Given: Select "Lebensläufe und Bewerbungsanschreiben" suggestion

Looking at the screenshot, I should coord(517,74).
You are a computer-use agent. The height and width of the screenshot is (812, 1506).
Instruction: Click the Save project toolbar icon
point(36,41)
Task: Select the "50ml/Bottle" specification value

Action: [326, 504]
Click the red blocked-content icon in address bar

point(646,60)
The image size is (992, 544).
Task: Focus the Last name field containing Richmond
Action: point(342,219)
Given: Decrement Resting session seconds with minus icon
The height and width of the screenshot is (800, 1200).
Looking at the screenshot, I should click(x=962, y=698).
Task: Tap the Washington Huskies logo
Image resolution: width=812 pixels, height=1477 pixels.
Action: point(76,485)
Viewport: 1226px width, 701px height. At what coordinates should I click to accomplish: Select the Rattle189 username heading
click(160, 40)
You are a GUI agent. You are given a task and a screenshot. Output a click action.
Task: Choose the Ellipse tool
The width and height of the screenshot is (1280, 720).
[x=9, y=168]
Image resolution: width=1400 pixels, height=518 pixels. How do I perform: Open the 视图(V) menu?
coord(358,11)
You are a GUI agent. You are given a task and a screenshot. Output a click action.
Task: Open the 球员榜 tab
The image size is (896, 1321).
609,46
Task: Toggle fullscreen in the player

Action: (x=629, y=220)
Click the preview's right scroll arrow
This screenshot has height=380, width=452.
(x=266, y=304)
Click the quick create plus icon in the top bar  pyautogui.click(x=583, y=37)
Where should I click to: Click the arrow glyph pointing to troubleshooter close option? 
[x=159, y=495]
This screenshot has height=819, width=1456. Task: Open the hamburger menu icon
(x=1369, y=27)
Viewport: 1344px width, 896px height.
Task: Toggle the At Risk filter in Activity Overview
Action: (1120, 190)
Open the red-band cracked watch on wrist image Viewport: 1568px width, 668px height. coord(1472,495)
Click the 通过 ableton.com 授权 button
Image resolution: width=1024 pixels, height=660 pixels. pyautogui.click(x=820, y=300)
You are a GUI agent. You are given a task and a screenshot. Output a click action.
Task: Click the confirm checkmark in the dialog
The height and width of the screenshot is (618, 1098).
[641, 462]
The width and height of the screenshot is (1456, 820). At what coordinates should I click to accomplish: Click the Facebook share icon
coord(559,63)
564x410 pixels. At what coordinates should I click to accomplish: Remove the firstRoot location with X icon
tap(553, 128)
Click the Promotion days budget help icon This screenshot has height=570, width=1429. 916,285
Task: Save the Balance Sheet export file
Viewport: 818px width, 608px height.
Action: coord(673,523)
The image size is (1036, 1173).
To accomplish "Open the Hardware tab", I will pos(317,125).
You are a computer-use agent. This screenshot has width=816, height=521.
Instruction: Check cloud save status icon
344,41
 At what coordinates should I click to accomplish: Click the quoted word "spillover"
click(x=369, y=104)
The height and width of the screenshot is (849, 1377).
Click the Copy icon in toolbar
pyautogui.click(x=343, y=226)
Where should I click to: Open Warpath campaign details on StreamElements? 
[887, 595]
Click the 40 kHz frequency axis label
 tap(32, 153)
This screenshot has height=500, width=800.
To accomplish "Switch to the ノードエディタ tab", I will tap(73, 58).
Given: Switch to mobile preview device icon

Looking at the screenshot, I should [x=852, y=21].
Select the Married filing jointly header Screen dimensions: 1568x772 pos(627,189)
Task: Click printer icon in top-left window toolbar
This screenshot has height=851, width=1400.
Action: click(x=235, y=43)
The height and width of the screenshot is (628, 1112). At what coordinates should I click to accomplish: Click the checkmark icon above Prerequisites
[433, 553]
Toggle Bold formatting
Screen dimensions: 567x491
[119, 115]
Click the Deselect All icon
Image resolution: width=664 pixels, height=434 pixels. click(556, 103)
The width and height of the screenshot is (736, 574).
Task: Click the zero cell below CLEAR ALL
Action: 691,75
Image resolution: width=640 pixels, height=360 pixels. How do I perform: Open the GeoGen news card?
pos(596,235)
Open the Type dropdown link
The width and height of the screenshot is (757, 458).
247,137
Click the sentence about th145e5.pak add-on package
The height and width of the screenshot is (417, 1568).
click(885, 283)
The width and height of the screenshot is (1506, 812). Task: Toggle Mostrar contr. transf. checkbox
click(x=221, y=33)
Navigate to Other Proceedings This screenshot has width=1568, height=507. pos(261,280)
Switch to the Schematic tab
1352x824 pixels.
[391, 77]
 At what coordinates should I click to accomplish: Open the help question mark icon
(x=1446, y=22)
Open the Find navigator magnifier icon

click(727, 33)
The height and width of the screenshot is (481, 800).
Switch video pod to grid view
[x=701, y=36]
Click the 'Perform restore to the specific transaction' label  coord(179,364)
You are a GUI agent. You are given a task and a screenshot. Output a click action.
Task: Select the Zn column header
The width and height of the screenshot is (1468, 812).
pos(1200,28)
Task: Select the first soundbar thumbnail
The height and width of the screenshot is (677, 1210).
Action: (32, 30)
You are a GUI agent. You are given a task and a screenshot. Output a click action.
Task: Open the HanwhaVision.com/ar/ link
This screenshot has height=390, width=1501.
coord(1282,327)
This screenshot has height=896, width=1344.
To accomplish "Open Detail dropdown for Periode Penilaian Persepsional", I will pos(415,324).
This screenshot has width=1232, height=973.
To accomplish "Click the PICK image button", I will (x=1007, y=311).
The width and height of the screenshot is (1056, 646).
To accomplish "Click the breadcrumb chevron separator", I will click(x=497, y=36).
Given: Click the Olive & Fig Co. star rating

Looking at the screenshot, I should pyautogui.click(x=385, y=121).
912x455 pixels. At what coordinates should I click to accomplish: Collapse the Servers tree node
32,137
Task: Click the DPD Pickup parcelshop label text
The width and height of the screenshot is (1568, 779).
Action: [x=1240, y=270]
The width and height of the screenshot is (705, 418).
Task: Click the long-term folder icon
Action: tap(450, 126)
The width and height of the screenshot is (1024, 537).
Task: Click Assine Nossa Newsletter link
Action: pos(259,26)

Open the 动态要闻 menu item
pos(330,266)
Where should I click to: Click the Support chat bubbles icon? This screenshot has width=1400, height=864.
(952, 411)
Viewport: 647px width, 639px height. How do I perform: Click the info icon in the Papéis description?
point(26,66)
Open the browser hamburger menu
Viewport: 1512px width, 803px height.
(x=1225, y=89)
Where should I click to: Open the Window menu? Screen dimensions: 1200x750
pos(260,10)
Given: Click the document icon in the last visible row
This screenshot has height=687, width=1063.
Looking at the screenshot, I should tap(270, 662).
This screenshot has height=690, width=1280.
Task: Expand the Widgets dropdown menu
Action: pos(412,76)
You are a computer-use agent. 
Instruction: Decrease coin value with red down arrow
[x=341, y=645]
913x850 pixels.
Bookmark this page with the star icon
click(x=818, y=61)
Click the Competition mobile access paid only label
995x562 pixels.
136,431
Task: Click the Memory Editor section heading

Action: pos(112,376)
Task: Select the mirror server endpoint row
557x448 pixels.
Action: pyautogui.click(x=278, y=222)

◆ ◆ ◆

■ Exercise directions ■
Would you please copy, word for word, everything above from the line containing "This screenshot has height=687, width=1063." down to the line containing "Click the Competition", those two lines included?

■ Problem solution ■
This screenshot has height=687, width=1063.
Looking at the screenshot, I should tap(270, 662).
This screenshot has height=690, width=1280.
Task: Expand the Widgets dropdown menu
Action: pos(412,76)
You are a computer-use agent. 
Instruction: Decrease coin value with red down arrow
[x=341, y=645]
913x850 pixels.
Bookmark this page with the star icon
click(x=818, y=61)
Click the Competition mobile access paid only label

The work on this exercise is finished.